ENTRIES SUPPLIED:
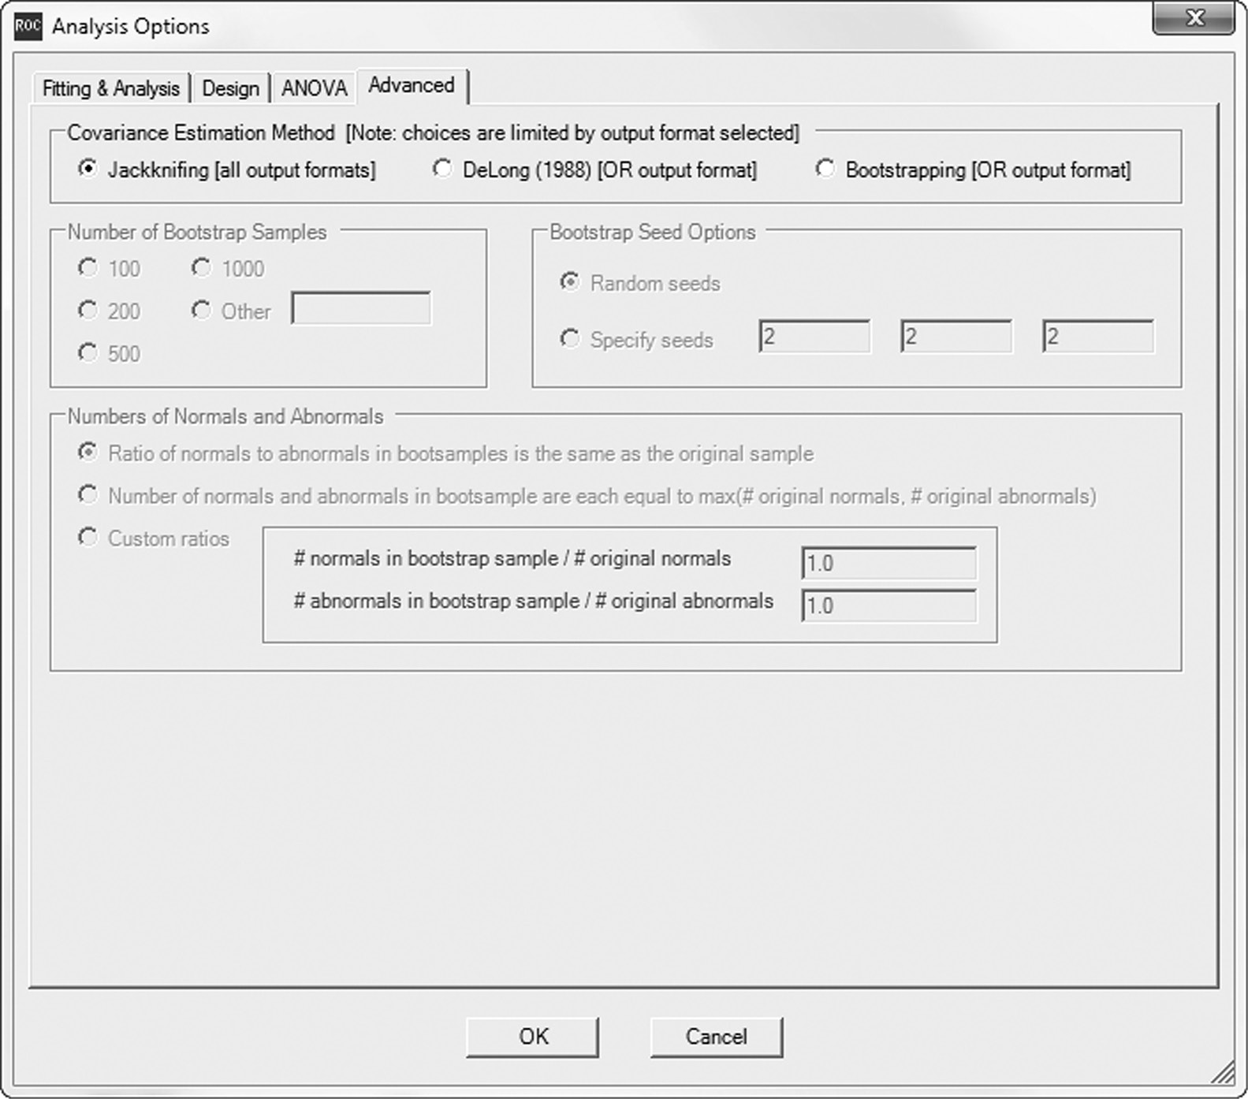Click the Other bootstrap samples text field
This screenshot has width=1248, height=1099.
[x=361, y=309]
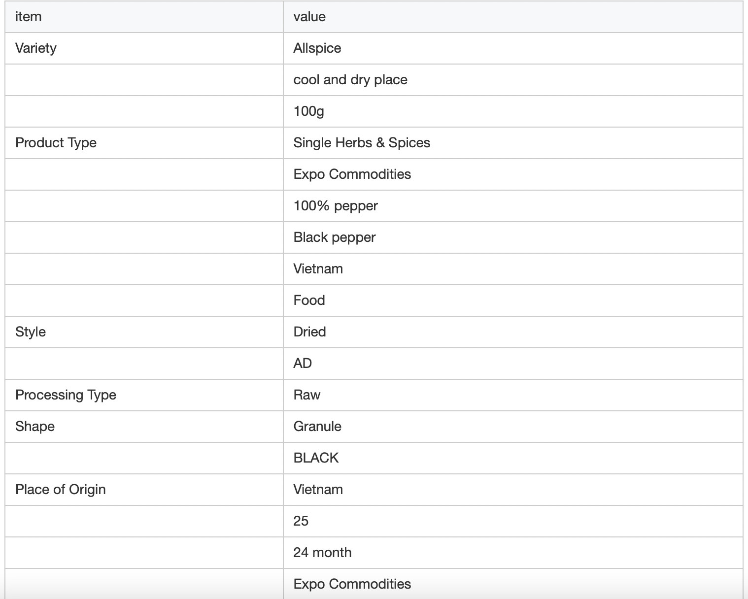This screenshot has height=599, width=748.
Task: Select the Product Type label
Action: [144, 143]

AIM:
Reproduce every line of the listing above word for word, leaving out the pictures.

THE RESPONSE:
Click the Other bootstrap samples text field
This screenshot has width=1248, height=1099.
[x=361, y=309]
This screenshot has height=599, width=748.
Task: Select the Product Type label
Action: [144, 143]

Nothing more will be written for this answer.